Thursday, May 22, 2014

Phantom Blindness and Taking a Break after Strokes

I met with my eye doctor last week about taking some time off from my vision therapy. I have been doing therapy since my stroke almost two and a half years ago. I am tired, and a need a break.

My doctor said, “This is completely understandable. Take some time off.”
At the appointment, my doctor tested my vision. Because of the strokes, my vision was affected, and I have a problem in my field of vision on the right side. I have a deficit with my right side peripheral vision. However, it is getting better.

During the test, I told him that I “sense things on the right side of my peripheral vision.” It seems that I know that something is there, but I cannot really distinguish what it is.

He told me that there is a body of thought describing phantom vision or phantom blindness.

A Polish researcher, L. Bieganowski, described this phantom blindness this way:   “The subject of the paper is the phenomenon of phantom vision. It occurs among the blind (or almost blind) and is characterized by perceiving various visual sensations, for example: light, geometrical shapes, buildings, people, flowers etc. The paper presents views explaining the generation of phantom vision. According to Melzack's theory, the occurrence of these sensations is explained in relation to the phenomenon of transforming the neuro-activity of the brain in a specific--for each organ--neuronal network called neuromatrix.

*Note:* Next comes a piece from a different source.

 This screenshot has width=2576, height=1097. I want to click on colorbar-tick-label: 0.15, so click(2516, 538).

Even if some organs do exist but have ceased to function completely (or to a significant degree) and consequently the brain does not receive any sensory stimuli from them, the neuromatrix in brain can generate visual sensations constituting the phantom vision phenomenon.”

I said, “This is really interesting. However, is this good or bad considering my vision issues?” He stressed “This is great news!”

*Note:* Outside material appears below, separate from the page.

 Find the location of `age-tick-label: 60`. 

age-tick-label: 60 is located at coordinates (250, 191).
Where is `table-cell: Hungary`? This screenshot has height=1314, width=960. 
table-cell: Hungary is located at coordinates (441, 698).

So, I am going to take a month or two off from therapy. However, I will continue doing home vision therapy.

I will continuing doing the “Hart Chart” to improve ability to organize and visually track while maintaining peripheral awareness.

What you do is this:

1. The patient stands in a relaxed an balanced posture. One eye is patched.

2. The Hart Chart is placed at eye level. The patient should be a comfortable distance (2-3 feet) from the chart. Set the metronome at sixty beats per minute.

3. The patient is asked to read the letters out loud in a rhythmic fashion without moving their head – one letter per beat of the metronome. The patient reads the entire chart proceeding from left to right, top to bottom. The patient should be encouraged to maintain peripheral awareness of the whole chart and of other objects in the room.

4. Repeat for the other eye. As this becomes easier, take several steps back from the chart.

5. If there are significant differences between the eyes, practice the poorer eye more frequently.

Level II – Outside In

1. Have the patient start with the first line of letters and read in the following order: first letter, last letter, second letter, second from last letter, and so on.

2. The patient should read each line from the ends to the middle in this fashion.

Level III – Columns 1. The patient reads the first and last letter of each line. When they get to the bottom of the chart, they should proceed to the second and second-to-last letter of each row. When these two columns are completed, the patient should move to the next two columns in and so on. 

Level IV – Obliques

1. When the above activities have been mastered, the patient begins reading the first letter of the first column, last letter of the last column, second letter in the first column and next to last letter in the last column. (He reads the first column top to bottom alternating with the last column bottom to top.)

2. When this has been achieved, the patient should progress to the second and second to last column. Repeat with the remaining columns.

Here is a YouTube video about the Hart Chart:


Also, “Slap Tap” which is described this way:

This activity is a sheet that hangs on the wall in front of the patient. There are a series of symbols which represent left arm, left leg, right arm, and right leg. During this activity the patient will read each symbol and call out the direction while moving the corresponding body part. Once this has become automatic for the patient, they will move to the second series which adds both arms and both legs. This activity will help patients gain a better sense of their own body and directions. By making directionality automatic for patients, visualization will become easier. For many patients activities such as slap tap help if there is difficulty reversing letters or numbers. 

Here is a YouTube video about this:


It is amazing that I have been doing therapy for two plus years. I have done about 300#  therapy sessions since my strokes. I will continue doing therapy plus I will continue working on the Boards that I am on including the College of Western Idaho, the Idaho Housing and Finance Board, and the Idaho Chapter of the American Heart and Stroke Association.

But, years ago when I completed my first round of therapy after the strokes, my doctor and my therapists at St. Al’s Rehab told me that part of my therapy was "just to live" and be with my family.

I will take that advice. For now. Like Arnold Schwarzenegger, "I will be back!"